PROBLEM DETAILS >> Please lay out the material below as a JSON list of strings, one string per line, skipping blank lines. Leave the pictures out of the list.

(Source data)
☆ ☆ ☆ ☆ ☆
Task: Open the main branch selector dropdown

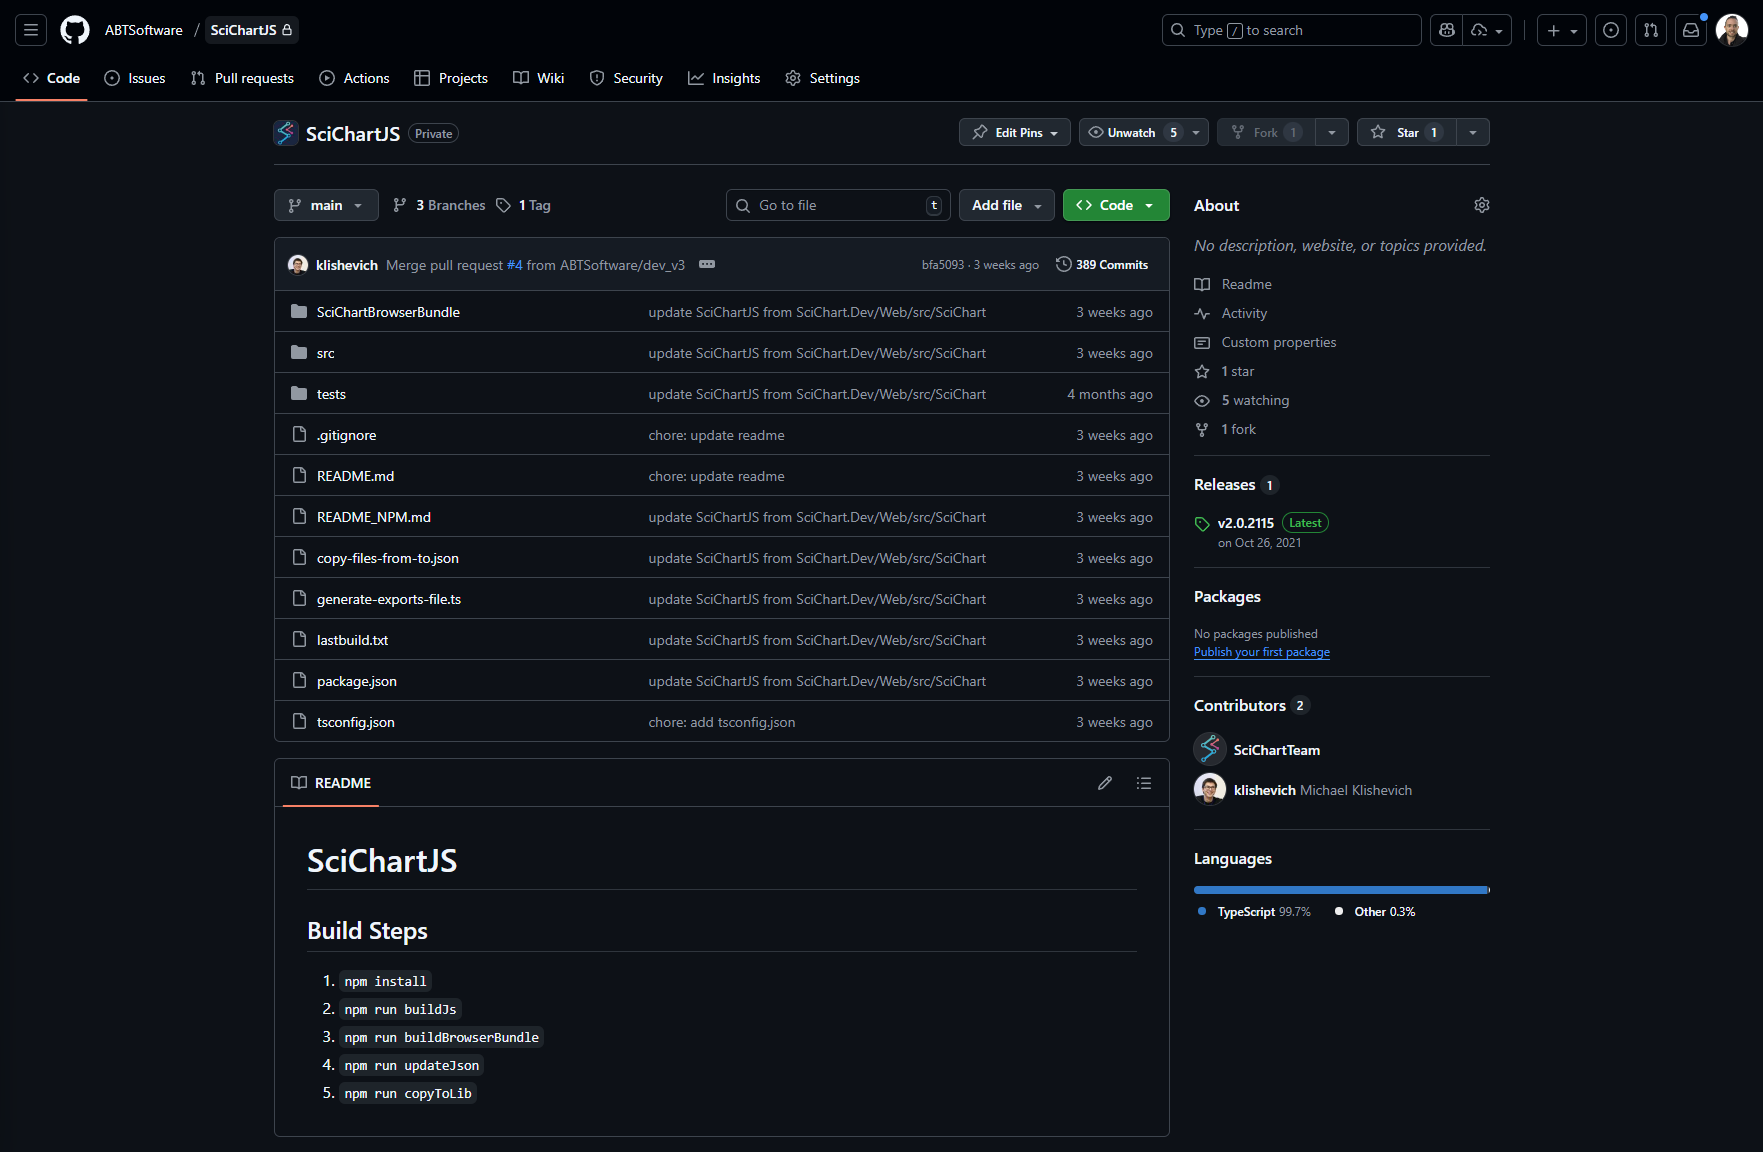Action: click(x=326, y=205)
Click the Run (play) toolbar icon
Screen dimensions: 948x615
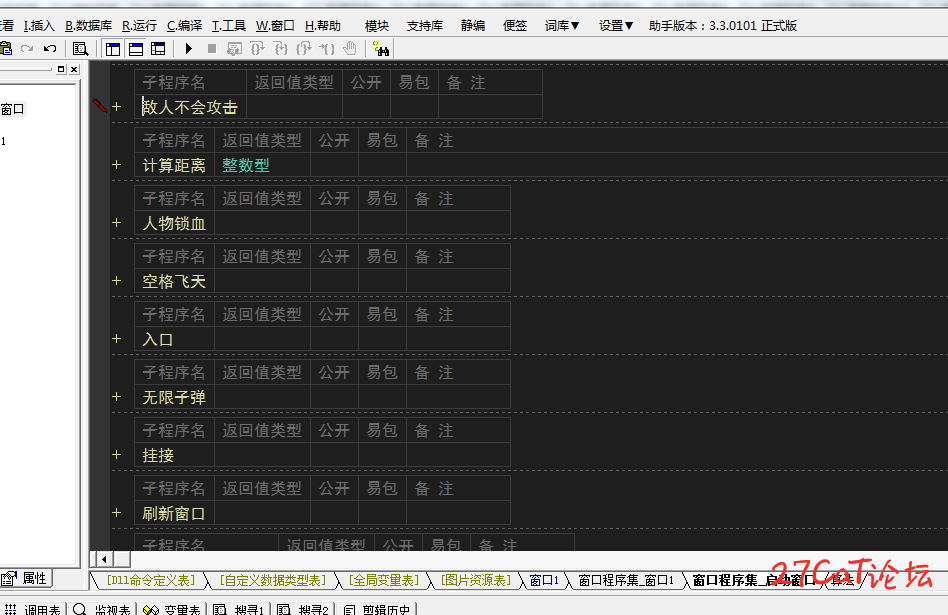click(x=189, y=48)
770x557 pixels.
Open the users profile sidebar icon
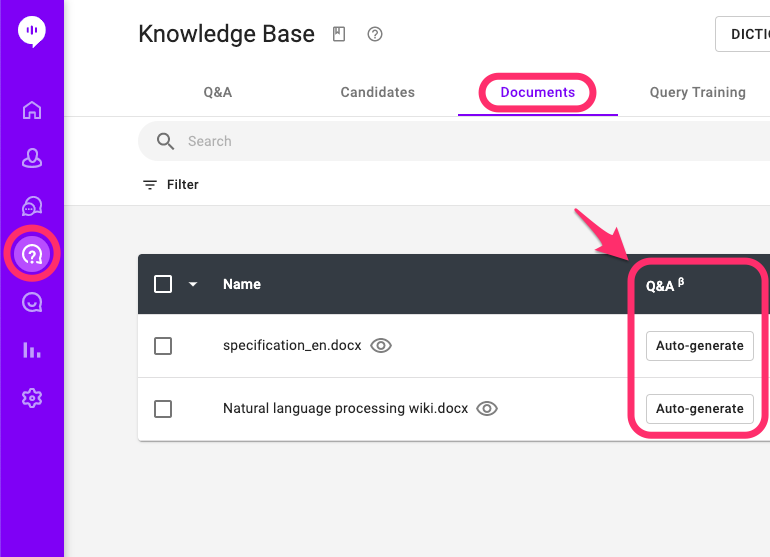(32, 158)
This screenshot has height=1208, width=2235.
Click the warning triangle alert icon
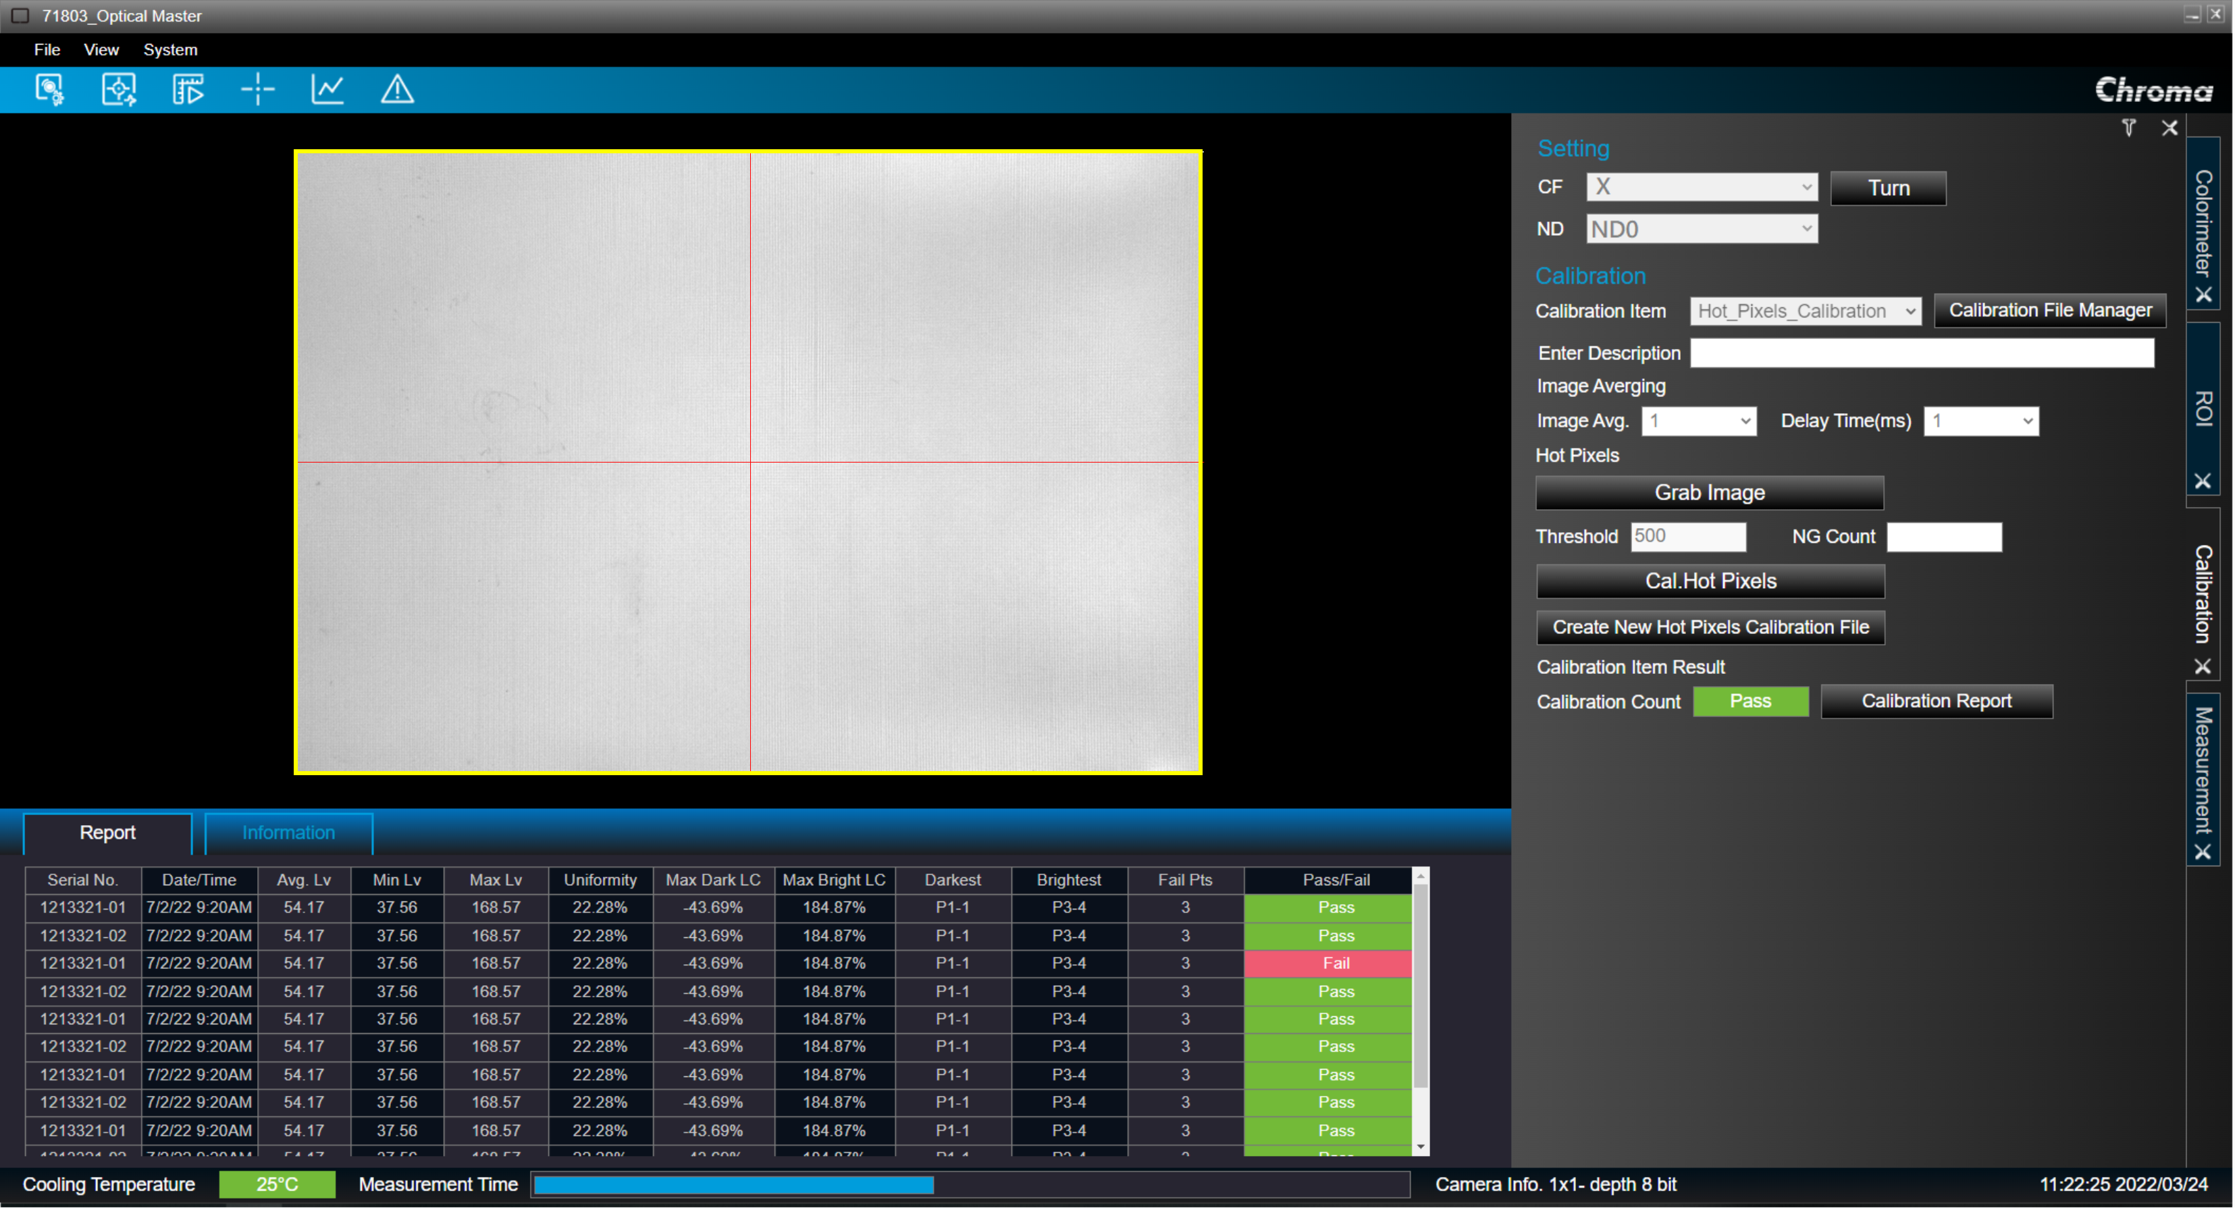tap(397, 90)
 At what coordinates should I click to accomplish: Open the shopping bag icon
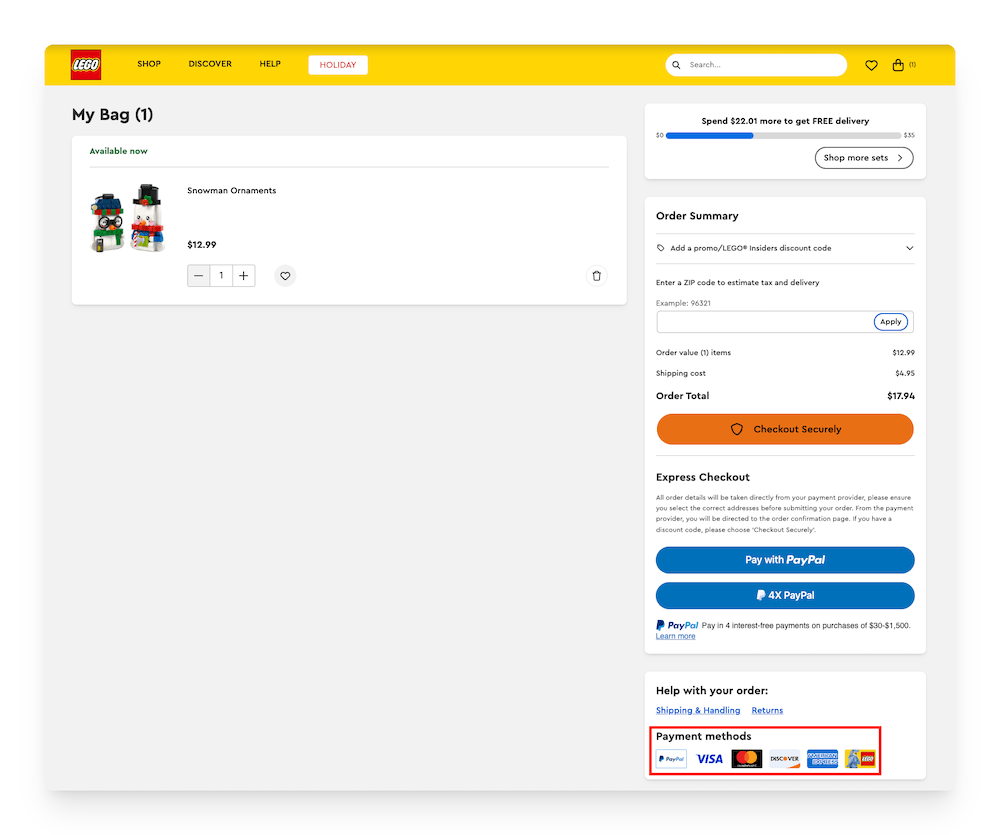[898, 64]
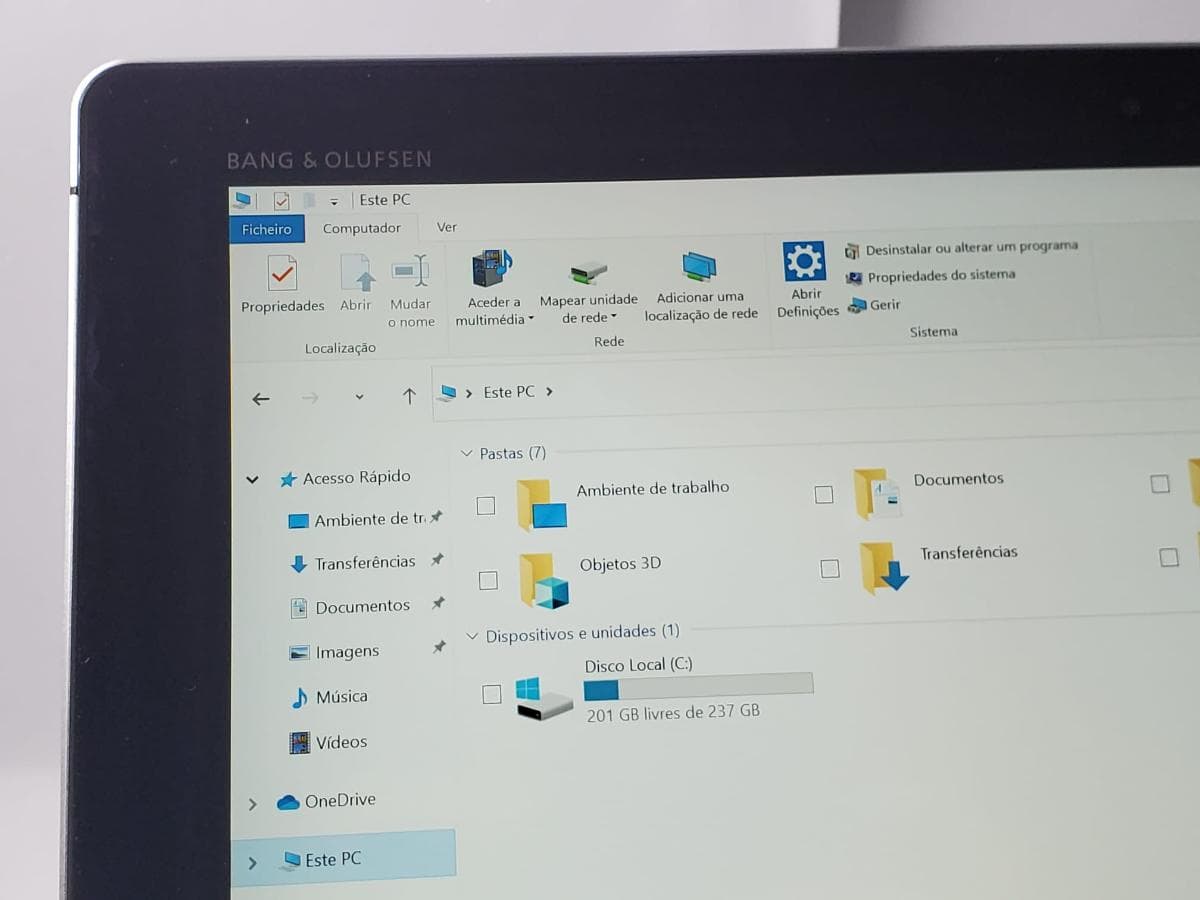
☆ ☆ ☆ ☆ ☆
SOLUTION TO THE PROBLEM >>
[
  "Task: Open the main branch selector dropdown",
  "Action: click(x=326, y=205)",
  "Click the Run (play) toolbar icon",
  "Screen dimensions: 948x615",
  "click(x=189, y=48)",
  "770x557 pixels.",
  "Open the users profile sidebar icon",
  "(32, 158)",
  "This screenshot has height=1208, width=2235.",
  "Click the warning triangle alert icon",
  "tap(397, 90)",
  " At what coordinates should I click to accomplish: Open the shopping bag icon",
  "[898, 64]"
]